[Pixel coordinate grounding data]

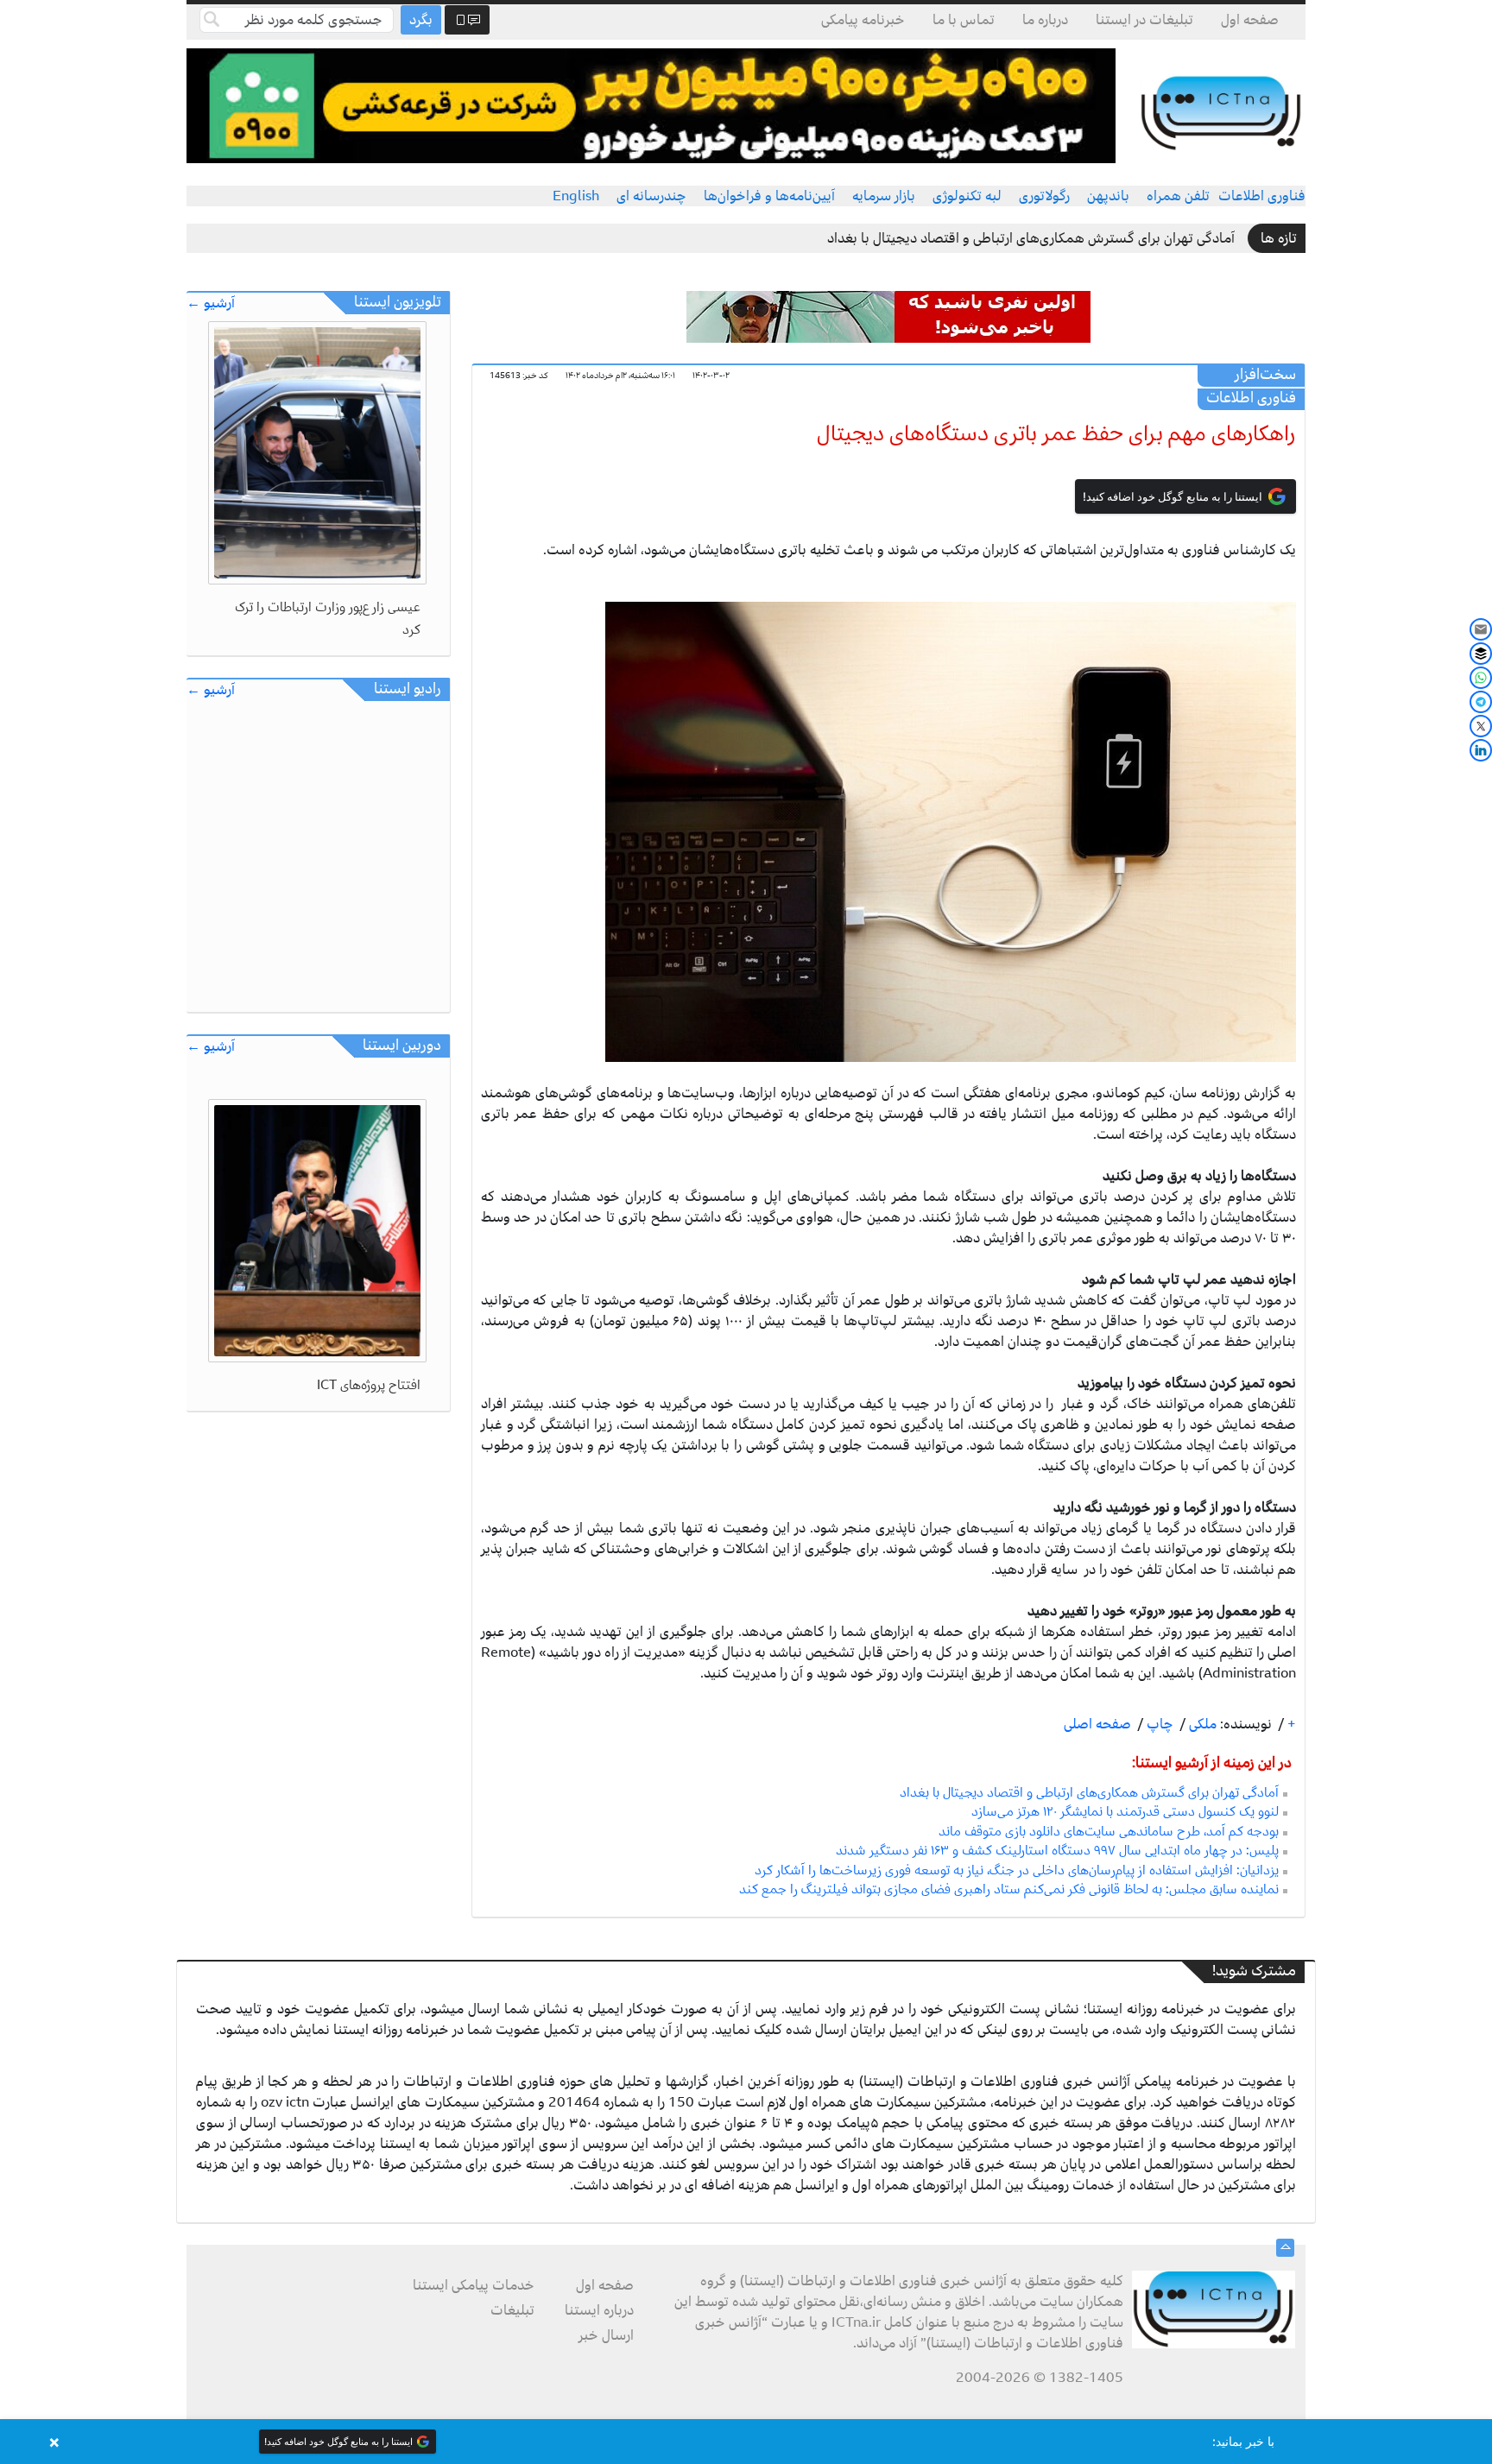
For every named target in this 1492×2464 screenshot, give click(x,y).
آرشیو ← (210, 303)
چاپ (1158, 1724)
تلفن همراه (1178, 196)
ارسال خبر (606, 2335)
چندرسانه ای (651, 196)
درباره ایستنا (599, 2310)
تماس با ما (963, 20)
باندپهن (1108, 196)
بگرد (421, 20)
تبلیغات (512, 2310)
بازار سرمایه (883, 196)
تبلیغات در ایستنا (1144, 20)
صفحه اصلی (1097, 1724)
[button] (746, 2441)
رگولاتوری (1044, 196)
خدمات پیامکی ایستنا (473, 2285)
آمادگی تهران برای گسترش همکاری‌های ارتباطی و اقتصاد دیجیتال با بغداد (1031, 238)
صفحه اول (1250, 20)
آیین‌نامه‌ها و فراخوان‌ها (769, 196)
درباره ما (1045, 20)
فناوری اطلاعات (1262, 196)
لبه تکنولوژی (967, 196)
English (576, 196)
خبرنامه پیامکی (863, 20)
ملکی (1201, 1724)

Exercise :: Copy every line in the entries above that has the string "پیامکی" in it.

Answer area ::
خدمات پیامکی ایستنا (473, 2285)
خبرنامه پیامکی (863, 20)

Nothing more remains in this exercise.